In a perfect world I would love to have her back. She's my first kitty of my very own and I love her very much. But I don't know how long it's going to take me to get my own place and I don't think it's fair to let someone else fall in love with her and then make them give her up.
Some years ago, a friend of mine agreed to foster a lovely gentleman cat for some friends who were going to spend a year abroad. While those friends were abroad, my friend got the urge to do something similar, and got them to agree to foster her cat (the two cats had gotten along reasonably well) upon their return so she could go teach English in S. Korea for a year. She had some trepidation that old lady cat might not stick around for her return. But upon her return from Korea, she took both cats again, as the friends once again wished to venture far afield. She was able to be there for the last months of her old girl, and kept the big guy cat for several years before he, too went to the Rainbow Bridge. And that just beautifully cleared the way for her to be able to take in a cat who had belonged to her aged aunt who was to move into a nursing home.

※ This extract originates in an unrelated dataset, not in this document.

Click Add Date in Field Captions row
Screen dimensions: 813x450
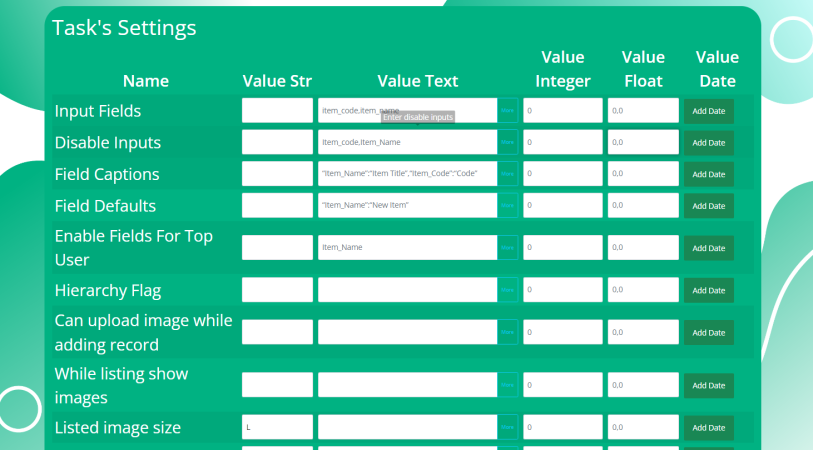pos(709,174)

I can also speak for my own experience of living with my mom when she fostered a dog, a German Shepherd mix, for a woman and her daughter, as they were moving from a house with a yard to an apartment with a weight/size limit on the pets allowed. The daughter was 18, and had planned to get her own place, hoping that she would be able to take her dog back. For a couple of years, as they kept in touch, and came to visit, sometimes sneaking him to their appartment for an overnight visit, we did get to love the dog, and yet it was the kind of love that would have rejoiced in a permanent reunion with the dog's original girl. But after a while, they quit coming around, and so the dog became a permanent member of my mom's menagerie.